EXERCISE INPUTS:
::::::

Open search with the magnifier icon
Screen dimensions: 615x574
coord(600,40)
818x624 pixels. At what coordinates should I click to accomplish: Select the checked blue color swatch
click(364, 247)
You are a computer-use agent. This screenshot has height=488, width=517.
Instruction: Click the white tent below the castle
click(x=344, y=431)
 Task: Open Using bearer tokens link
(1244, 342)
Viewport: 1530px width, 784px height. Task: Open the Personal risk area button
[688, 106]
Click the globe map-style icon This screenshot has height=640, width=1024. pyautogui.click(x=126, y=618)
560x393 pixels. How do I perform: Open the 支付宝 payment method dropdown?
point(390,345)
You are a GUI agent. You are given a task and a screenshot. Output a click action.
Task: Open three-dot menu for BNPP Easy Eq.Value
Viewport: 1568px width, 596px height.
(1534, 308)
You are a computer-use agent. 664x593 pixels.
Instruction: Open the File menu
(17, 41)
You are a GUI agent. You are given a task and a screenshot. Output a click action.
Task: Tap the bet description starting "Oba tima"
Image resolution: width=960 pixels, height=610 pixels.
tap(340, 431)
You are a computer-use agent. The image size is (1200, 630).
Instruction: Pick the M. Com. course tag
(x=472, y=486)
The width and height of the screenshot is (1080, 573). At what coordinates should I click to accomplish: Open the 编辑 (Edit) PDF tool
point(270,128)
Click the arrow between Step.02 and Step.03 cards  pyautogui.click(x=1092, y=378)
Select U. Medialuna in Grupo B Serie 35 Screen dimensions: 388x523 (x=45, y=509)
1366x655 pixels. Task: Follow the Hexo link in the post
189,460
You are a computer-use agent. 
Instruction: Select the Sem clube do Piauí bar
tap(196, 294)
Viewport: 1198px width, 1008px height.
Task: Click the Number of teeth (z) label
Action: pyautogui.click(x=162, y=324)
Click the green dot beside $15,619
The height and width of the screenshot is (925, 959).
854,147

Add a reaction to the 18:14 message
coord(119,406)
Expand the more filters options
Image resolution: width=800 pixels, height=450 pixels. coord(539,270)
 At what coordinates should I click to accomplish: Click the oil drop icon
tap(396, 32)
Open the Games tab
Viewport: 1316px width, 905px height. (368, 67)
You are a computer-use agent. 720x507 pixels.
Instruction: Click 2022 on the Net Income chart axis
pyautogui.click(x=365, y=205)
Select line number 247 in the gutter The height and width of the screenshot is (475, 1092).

::::::

Return every record above exactly as written.

RESPONSE BOX:
Open search with the magnifier icon
Screen dimensions: 615x574
coord(600,40)
818x624 pixels. At what coordinates should I click to accomplish: Select the checked blue color swatch
click(364, 247)
You are a computer-use agent. This screenshot has height=488, width=517.
Instruction: Click the white tent below the castle
click(x=344, y=431)
 Task: Open Using bearer tokens link
(1244, 342)
Viewport: 1530px width, 784px height. Task: Open the Personal risk area button
[688, 106]
Click the globe map-style icon This screenshot has height=640, width=1024. pyautogui.click(x=126, y=618)
560x393 pixels. How do I perform: Open the 支付宝 payment method dropdown?
point(390,345)
You are a GUI agent. You are given a task and a screenshot. Output a click action.
Task: Open three-dot menu for BNPP Easy Eq.Value
Viewport: 1568px width, 596px height.
(1534, 308)
You are a computer-use agent. 664x593 pixels.
Instruction: Open the File menu
(17, 41)
You are a GUI agent. You are given a task and a screenshot. Output a click action.
Task: Tap the bet description starting "Oba tima"
Image resolution: width=960 pixels, height=610 pixels.
tap(340, 431)
You are a computer-use agent. The image size is (1200, 630).
Instruction: Pick the M. Com. course tag
(x=472, y=486)
The width and height of the screenshot is (1080, 573). At what coordinates should I click to accomplish: Open the 编辑 (Edit) PDF tool
point(270,128)
Click the arrow between Step.02 and Step.03 cards  pyautogui.click(x=1092, y=378)
Select U. Medialuna in Grupo B Serie 35 Screen dimensions: 388x523 (x=45, y=509)
1366x655 pixels. Task: Follow the Hexo link in the post
189,460
You are a computer-use agent. 
Instruction: Select the Sem clube do Piauí bar
tap(196, 294)
Viewport: 1198px width, 1008px height.
Task: Click the Number of teeth (z) label
Action: pyautogui.click(x=162, y=324)
Click the green dot beside $15,619
The height and width of the screenshot is (925, 959).
854,147

Add a reaction to the 18:14 message
coord(119,406)
Expand the more filters options
Image resolution: width=800 pixels, height=450 pixels. coord(539,270)
 At what coordinates should I click to accomplish: Click the oil drop icon
tap(396, 32)
Open the Games tab
Viewport: 1316px width, 905px height. (368, 67)
You are a computer-use agent. 720x507 pixels.
Instruction: Click 2022 on the Net Income chart axis
pyautogui.click(x=365, y=205)
Select line number 247 in the gutter The height and width of the screenshot is (475, 1092).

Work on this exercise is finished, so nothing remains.